• **SEZIONE DEL DOCUMENTO**

────

In questo tempo così vuoto – ma anche così pieno – la formazione sta cambiando.
I corsi di aggiornamento sono più brevi ma più intensi, perché siamo noi e il video che stiamo guardando.
E’ come se il docente fosse lì soltanto per noi, in una relazione biunivoca. Guardare lo schermo e sapere con maggiore certezza quanto durerà la formazione ci aiuta ad essere più concentrati e produttivi, perché una volta superate le difficoltà di connessione i tempi vengono rispettati molto di più che nella formazione “dal vivo”.
E anche l’inizio della lezione è sempre puntuale: non c’è il quarto d’ora accademico, ma anzi ci si trova prima in sala d’attesa o si prova prima la connessione per essere sicuri di non perdersi l’inizio.
Per i docenti non è stato così facile. Innanzitutto è stato necessario acquisire molto velocemente nuove
competenze digitali ed imparare nuovi programmi, gestire documenti in cloud e condividerli. E ancora più
che in aula è importante gestire il tempo, le domande, le pause … o le “non pause”, perché nella maggior
parte dei casi non vi sono momenti di interruzione.
I docenti hanno dovuto acquisire competenze gestionali ed organizzative da mettere in campo sia prima sia durante l’intervento, perché nella “diretta” può capitare un po’ di tutto.

────

• **DATI FORNITI**
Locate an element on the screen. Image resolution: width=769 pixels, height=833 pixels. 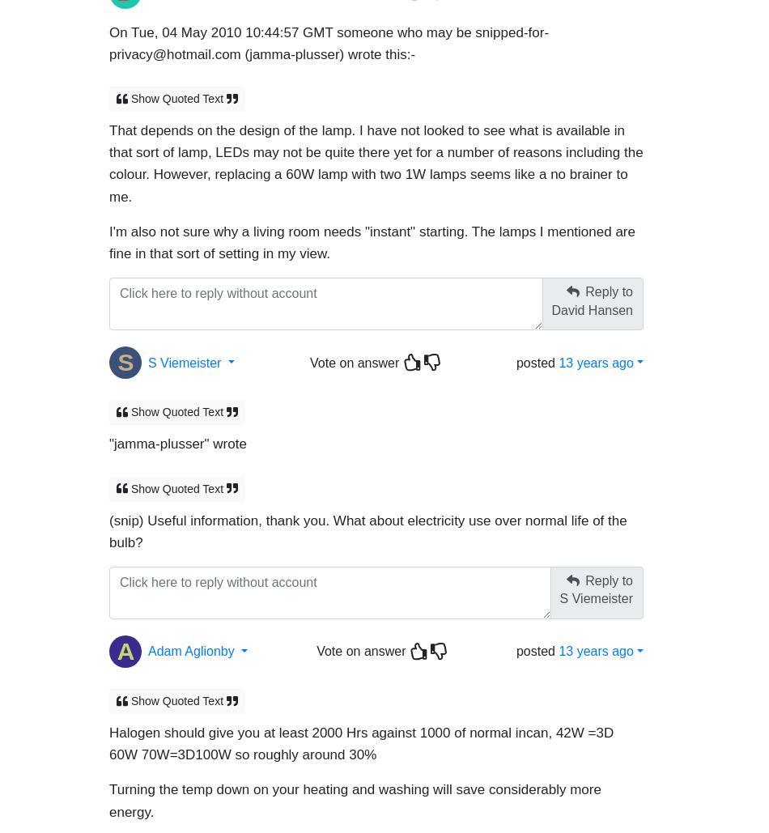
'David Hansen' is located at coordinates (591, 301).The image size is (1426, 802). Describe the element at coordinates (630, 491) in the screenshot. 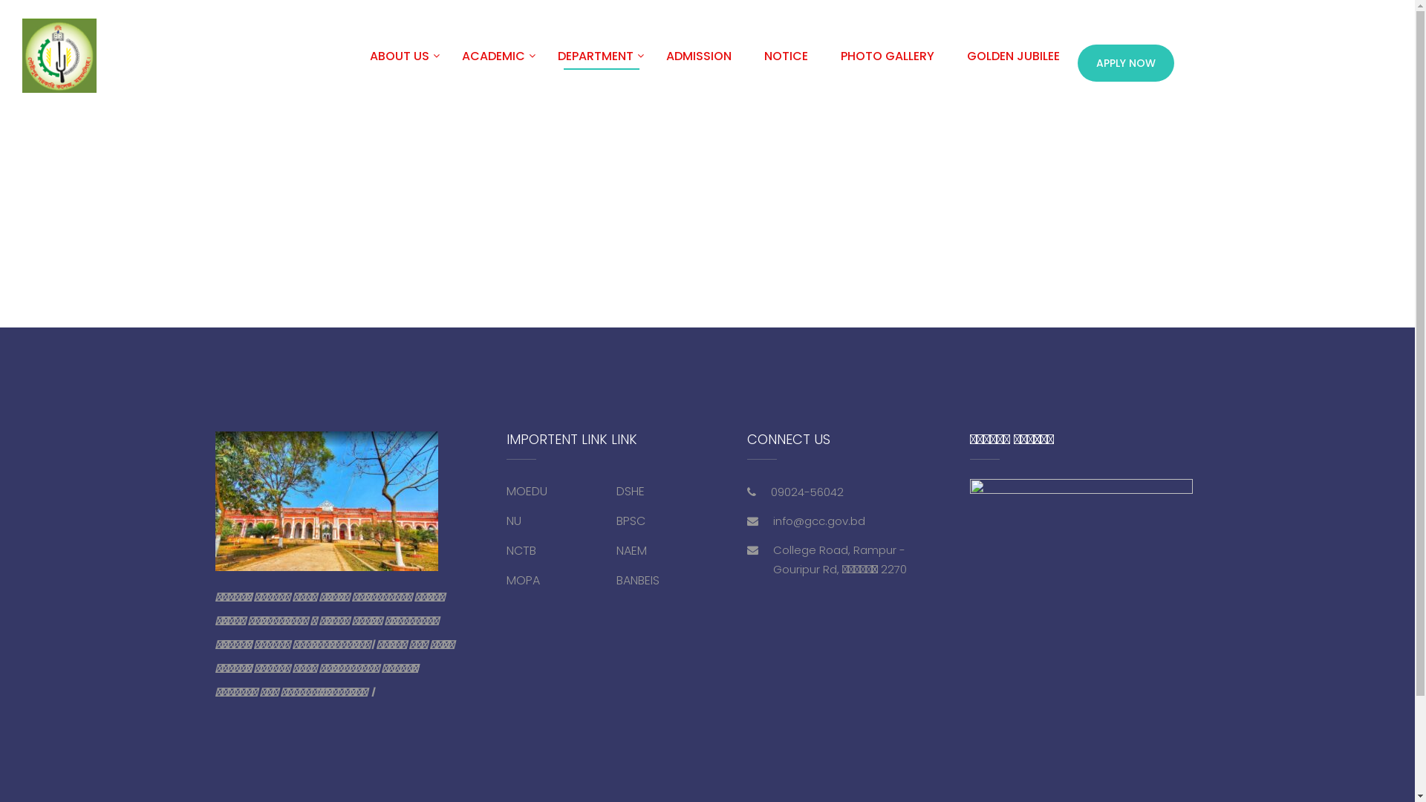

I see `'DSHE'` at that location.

────

• **DOMANDE DI STUDIO**
a) Secondo il testo sulla formazione a distanza, che cosa non c'è all'inizio delle lezioni online?
b) Prosegui il testo sulla formazione a distanza a partire dalla sua ultima frase.

• **SOLUZIONI DEGLI ESERCIZI**
a) Il quarto d'ora accademico.

b)
Credo però che la difficoltà più grande sia stata abituarsi a parlare con un video e non con delle persone in
carne e ossa, anche se si sa che dall’altra parte ci sono delle persone. Non sentire la voce delle persone
quando fanno le domande ma rispondere alle domande in chat, che non sempre si comprendono e non
sempre sono domande. Abituarsi a ricevere apprezzamenti con like o ad accettare interventi con manine
che si alzano.
E forse anche trasmettere dalla propria abitazione, perché il Coronavirus ci ha tenuto lontani ma allo
stesso tempo ci ha avvicinato perché ci fatto conoscere le nostre case, il nostro modo di vivere.
Questa full immersion in nuove modalità formative può aiutarci a ripensare la formazione.
Innanzitutto abbiamo capito che è sicuramente più produttivo un intervento formativo più breve ma concentrato,
che non si perde in nozioni e tempi superflui.
Per facilitare le interazioni potrebbe essere molto utile predisporre prima le slides ed utilizzare il tempo dell’intervento per discutere sull’argomento, con i partecipanti già un po’ preparati e magari riuniti in “sottostanze” per farli lavorare in gruppi più piccoli. Una formazione che non cade dall’alto ma è co-costruita in un rapporto dialettico, soprattutto se tra pari come in ambito professionale. Una formazione esperienziale, anche se mediata dal web. Una formazione che non è solo una raccolta di crediti per ottemperare un obbligo legislativo.
Certo, non è facile favorire l’interazione in assenza di presenza fisica. Tutto è più freddo e meccanico, però questa esperienza forzata di trasmissione dalle nostre abitazioni ci ha reso più umani, più vicini, più vulnerabili tutti.
E più disponibili alla collaborazione, alla comprensione dell’altro, alla condivisione del sapere. Cogliere questi aspetti può essere molto utile per pensare alla formazione del futuro.
Una formazione che ci porterà a competenze tecniche e trasversali che saranno sempre più necessarie per
affrontare l’inevitabile cambiamento che ci aspetta.